■ **Given exercise**:
Rewrite every line of the records below, changing "toolbar" to "menu bar" and leaving everything else as it is. Omit the pictures from your answer.

■ **Data for the task**:
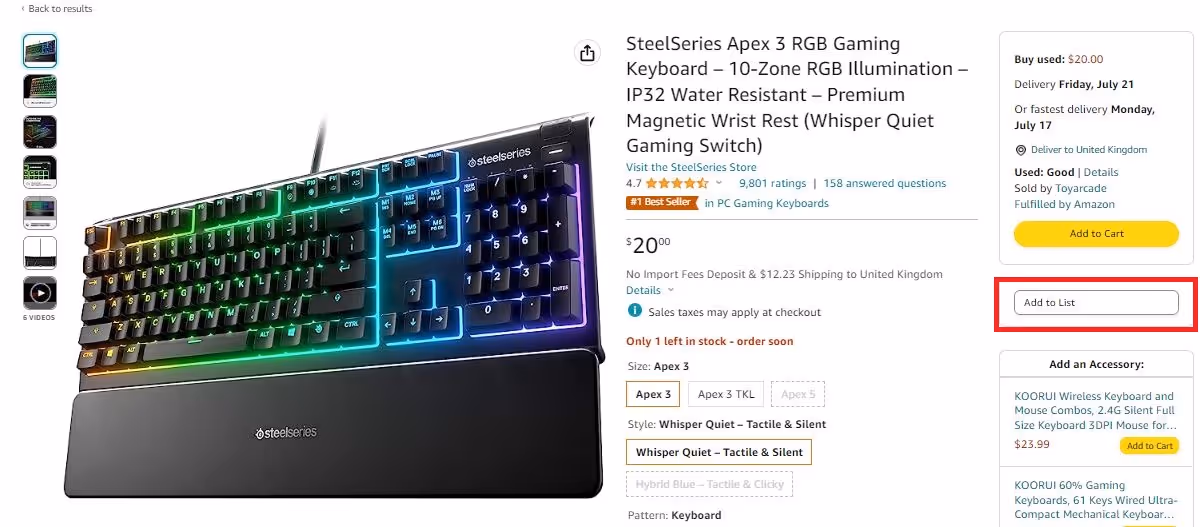Select Hybrid Blue – Tactile & Clicky style

pos(709,484)
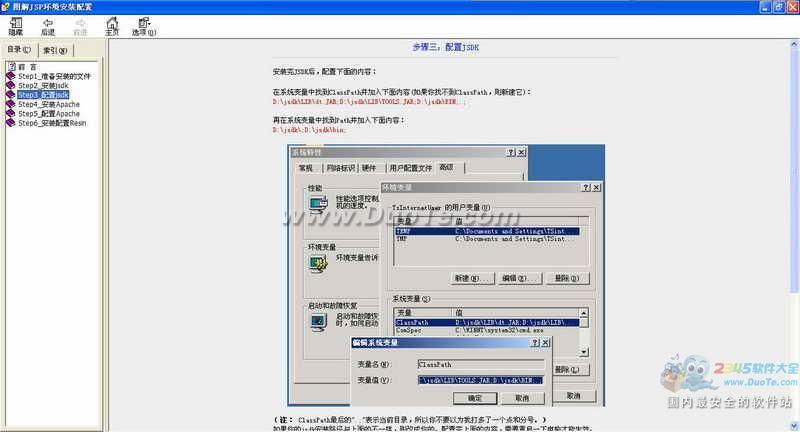
Task: Open the 主页 (Home) house icon
Action: tap(112, 23)
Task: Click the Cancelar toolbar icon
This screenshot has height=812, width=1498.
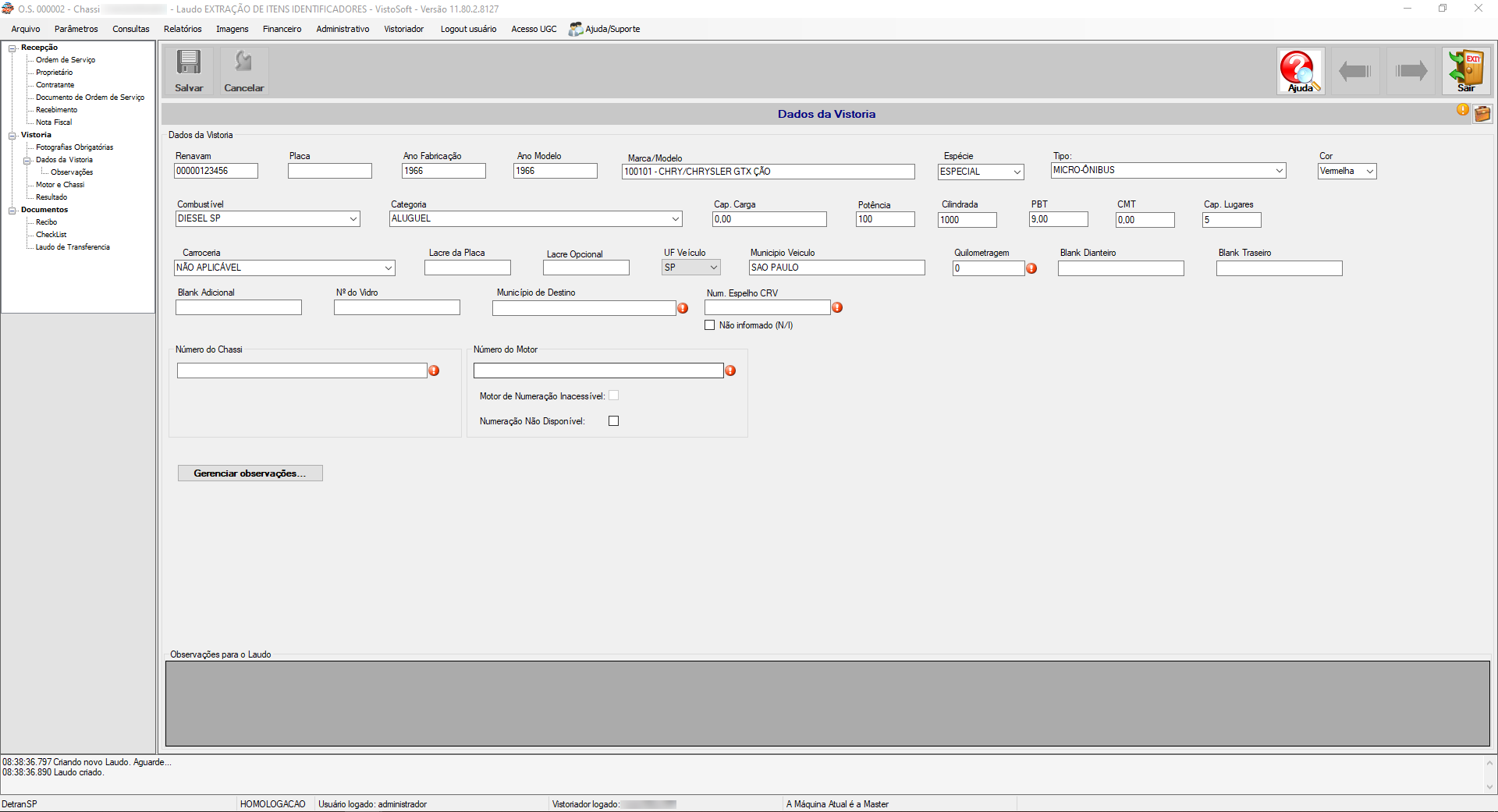Action: pos(244,70)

■ **Solution to this exercise**:
Select Hybrid Blue – Tactile & Clicky style

pos(709,484)
Task: Open the 主页 (Home) house icon
Action: tap(112, 23)
Task: Click the Cancelar menu bar icon
This screenshot has height=812, width=1498.
Action: pos(244,70)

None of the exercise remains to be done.